#### [Data in this exercise]
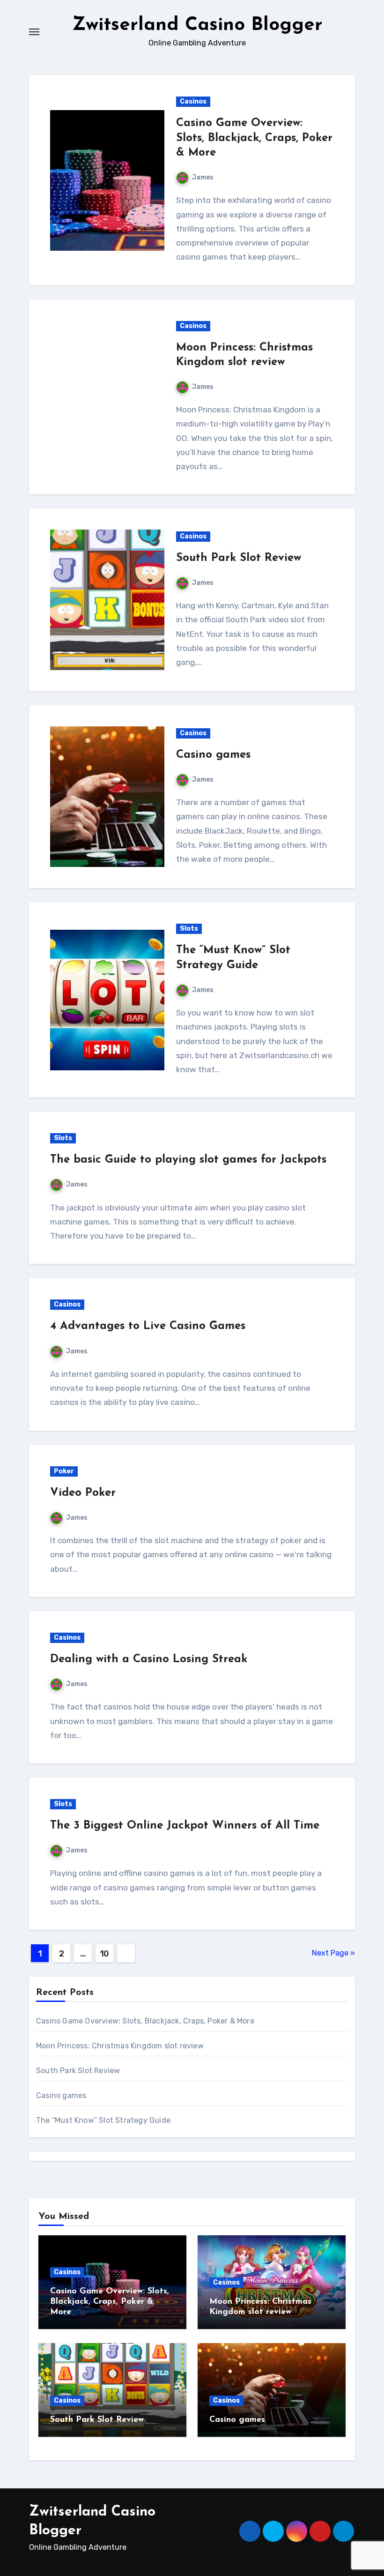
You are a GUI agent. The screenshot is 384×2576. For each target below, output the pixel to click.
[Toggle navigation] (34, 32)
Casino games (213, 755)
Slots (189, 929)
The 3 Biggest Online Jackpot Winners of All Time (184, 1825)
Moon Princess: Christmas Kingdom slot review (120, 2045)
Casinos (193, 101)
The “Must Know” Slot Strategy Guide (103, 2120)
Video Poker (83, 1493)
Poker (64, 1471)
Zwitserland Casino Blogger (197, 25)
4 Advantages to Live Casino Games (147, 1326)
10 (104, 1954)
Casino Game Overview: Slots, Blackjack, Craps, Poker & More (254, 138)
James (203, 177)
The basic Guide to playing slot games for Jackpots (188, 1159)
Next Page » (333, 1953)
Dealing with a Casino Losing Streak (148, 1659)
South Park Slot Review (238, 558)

#### [About this task]
The whole listing above needs to be copied exactly; please keep the pictures out.

#### [Task output]
You are a GUI agent. The screenshot is 384×2576. For each target below, output the pixel to click.
[Toggle navigation] (34, 32)
Casino games (213, 755)
Slots (189, 929)
The 3 Biggest Online Jackpot Winners of All Time (184, 1825)
Moon Princess: Christmas Kingdom slot review (120, 2045)
Casinos (193, 101)
The “Must Know” Slot Strategy Guide (103, 2120)
Video Poker (83, 1493)
Poker (64, 1471)
Zwitserland Casino Blogger (197, 25)
4 Advantages to Live Casino Games (147, 1326)
10 (104, 1954)
Casino Game Overview: Slots, Blackjack, Craps, Poker & More (254, 138)
James (203, 177)
The basic Guide to playing slot games for Jackpots (188, 1159)
Next Page » (333, 1953)
Dealing with a Casino Losing Streak (148, 1659)
South Park Slot Review (238, 558)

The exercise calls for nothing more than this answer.